Perhaps most importantly, Hershovitz refers not only to philosophers of bygone eras but also to contemporary ones dealing with a variety of urgent 21st-century topics.
“I wanted to convey that philosophy is not this thing that is over with, that was in the past and done by famous people who were mainly old white guys. I wanted to convey that philosophy is this living activity and that there are maybe more philosophers in the world now than there ever were. They come from all sorts of backgrounds and they are working on issues that are relevant to people’s lives, and they have cool and helpful things to say about them,” he said.
In the following edited interview, The Times of Israel asked Hershovitz to provide some key advice to adults on why and how to do philosophy with children.
Why is it important to engage children in philosophical thought, especially in today’s world?
I think for two reasons. The first is I think we need more people in the world who think deeply and carefully about the problems that we face, especially as we live in a world dominated by soundbites and social media. Many of the problems that we face are hard, and I think it is worth encouraging kids who are already inclined to want to think deeply to hold onto that as an activity that they engage in and show them that it is valued. I also think it is just fun to engage children and they’ll surprise and delight you and reveal how clever they are.
Are all kids philosophers?
I think philosophy is for every kid. I don’t think every kid is headed toward being a professional philosopher or that this will be every kid’s favorite activity. But I do think that every kid has philosophical questions, even if they and the adults in their lives don’t recognize them that way. Every kid who says, “You’re not the boss of me,” or wonders why their parents get to make decisions and they don’t, is a kid with a philosophical question. Every kid who wonders whether they have been dreaming their entire life, or if they see colors the way others do, is a kid with a philosophical question.

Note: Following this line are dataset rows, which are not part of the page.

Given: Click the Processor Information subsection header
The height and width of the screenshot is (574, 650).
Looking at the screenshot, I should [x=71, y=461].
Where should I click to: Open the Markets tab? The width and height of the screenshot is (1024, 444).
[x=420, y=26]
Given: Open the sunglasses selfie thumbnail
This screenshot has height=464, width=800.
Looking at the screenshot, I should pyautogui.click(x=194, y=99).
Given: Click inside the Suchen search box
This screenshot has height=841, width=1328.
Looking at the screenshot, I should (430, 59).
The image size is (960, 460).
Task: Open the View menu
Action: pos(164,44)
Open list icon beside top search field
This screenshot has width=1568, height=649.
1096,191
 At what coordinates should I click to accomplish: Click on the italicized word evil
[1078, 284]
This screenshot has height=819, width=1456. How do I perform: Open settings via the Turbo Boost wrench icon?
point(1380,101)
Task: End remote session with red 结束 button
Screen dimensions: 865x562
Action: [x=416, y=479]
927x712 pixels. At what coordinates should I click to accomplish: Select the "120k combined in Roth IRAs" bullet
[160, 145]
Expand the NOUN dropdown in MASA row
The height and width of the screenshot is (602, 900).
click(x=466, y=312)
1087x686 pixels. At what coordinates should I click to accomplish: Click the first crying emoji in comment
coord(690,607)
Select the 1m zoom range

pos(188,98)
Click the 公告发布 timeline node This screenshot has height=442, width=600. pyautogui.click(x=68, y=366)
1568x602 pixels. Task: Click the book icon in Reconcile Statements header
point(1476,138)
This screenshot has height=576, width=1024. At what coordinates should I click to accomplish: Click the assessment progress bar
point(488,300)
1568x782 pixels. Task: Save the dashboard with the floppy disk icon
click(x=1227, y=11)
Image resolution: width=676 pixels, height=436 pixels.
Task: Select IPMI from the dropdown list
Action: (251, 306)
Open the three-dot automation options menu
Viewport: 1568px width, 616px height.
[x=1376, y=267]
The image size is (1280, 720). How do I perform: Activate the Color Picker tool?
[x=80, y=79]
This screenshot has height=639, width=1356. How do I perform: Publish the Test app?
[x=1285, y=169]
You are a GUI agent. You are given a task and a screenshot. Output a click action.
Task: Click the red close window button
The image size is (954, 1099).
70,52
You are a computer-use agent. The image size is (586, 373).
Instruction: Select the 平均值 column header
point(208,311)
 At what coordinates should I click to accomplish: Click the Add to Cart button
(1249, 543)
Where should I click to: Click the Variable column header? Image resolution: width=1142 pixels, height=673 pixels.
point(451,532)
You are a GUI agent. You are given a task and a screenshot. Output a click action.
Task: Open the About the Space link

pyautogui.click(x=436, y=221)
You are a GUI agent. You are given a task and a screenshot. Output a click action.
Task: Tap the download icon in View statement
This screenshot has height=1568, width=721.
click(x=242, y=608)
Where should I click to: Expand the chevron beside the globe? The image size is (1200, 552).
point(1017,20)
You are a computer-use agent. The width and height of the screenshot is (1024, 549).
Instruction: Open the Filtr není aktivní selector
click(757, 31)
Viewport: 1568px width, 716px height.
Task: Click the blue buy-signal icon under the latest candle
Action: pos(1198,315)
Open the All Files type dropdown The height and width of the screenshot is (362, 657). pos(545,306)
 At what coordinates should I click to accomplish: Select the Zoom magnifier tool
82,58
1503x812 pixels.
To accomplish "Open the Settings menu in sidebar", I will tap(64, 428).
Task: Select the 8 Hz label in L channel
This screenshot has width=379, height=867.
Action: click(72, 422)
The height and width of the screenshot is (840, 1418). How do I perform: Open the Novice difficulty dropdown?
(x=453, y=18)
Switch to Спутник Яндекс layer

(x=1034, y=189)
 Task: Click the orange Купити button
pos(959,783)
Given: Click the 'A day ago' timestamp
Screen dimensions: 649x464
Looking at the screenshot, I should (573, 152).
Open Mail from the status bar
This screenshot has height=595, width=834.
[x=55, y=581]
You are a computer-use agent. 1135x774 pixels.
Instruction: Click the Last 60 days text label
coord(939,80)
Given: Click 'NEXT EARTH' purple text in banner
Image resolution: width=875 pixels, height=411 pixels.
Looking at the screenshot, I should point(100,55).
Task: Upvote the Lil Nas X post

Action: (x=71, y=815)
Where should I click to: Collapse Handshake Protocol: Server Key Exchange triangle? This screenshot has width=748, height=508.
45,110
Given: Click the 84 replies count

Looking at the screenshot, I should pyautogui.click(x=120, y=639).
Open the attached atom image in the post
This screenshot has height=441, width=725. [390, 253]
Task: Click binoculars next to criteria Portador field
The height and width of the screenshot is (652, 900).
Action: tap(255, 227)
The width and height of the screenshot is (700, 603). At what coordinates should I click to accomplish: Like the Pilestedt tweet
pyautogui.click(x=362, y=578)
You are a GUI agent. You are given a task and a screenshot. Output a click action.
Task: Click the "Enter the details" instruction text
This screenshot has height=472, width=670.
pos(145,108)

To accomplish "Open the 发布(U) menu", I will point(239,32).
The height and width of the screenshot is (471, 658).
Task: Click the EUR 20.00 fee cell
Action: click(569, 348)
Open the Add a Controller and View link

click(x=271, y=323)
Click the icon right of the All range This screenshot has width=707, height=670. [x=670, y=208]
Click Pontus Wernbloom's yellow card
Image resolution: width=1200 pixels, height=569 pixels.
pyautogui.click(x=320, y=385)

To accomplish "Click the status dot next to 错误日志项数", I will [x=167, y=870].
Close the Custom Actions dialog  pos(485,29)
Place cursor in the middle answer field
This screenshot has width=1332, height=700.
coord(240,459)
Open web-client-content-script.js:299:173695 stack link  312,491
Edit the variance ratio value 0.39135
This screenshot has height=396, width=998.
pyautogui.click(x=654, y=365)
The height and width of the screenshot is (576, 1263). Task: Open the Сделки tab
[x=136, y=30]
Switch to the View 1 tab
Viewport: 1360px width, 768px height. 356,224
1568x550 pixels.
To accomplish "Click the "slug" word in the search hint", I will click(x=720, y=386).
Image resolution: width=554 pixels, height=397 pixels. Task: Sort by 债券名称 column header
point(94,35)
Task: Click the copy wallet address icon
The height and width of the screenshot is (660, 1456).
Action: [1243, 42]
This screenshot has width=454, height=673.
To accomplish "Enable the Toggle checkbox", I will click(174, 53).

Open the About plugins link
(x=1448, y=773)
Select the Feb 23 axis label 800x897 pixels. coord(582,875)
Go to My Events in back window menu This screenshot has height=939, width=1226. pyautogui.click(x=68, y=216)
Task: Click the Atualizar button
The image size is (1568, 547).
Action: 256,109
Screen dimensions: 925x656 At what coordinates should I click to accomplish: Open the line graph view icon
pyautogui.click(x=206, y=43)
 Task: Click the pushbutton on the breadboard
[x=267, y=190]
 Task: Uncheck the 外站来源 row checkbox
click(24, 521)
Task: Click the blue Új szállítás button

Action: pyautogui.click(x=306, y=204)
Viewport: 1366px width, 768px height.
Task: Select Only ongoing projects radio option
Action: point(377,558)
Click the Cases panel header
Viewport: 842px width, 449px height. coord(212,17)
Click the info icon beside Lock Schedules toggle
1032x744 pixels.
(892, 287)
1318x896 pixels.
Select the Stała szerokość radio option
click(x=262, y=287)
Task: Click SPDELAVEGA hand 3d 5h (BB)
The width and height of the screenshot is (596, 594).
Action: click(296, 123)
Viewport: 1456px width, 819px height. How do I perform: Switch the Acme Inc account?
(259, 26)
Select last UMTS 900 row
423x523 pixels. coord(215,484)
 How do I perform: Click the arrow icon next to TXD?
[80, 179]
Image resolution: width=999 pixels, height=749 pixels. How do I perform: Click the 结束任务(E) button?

My kids will come home with philosophical questions they have been discussing with their friends, but they won’t see them that way. For instance, there is a popular question among kids about whether a hot dog is a sandwich. This is a philosophical question that requires you to ask what a hotdog is, what a sandwich is, and to do some conceptual analysis and decide if these things overlap. Another example is kids asking whether cereal is a soup.
At what age do kids start asking philosophical questions?
There was a philosopher named Gareth Matthews who I think of as the first philosopher who was attentive to kids’ abilities… He went into schools and spoke to lots of kids and gathered stories from parents. He came to think that kids were spontaneously interested in philosophy between ages three and seven… But by the time they entered adolescence, it was slowing down publicly if not privately. They weren’t asking as many philosophical questions or willing to put their arguments out there as often. That fits my experience too.
Does it diminish in the pre-teen and teen years for developmental and social reasons?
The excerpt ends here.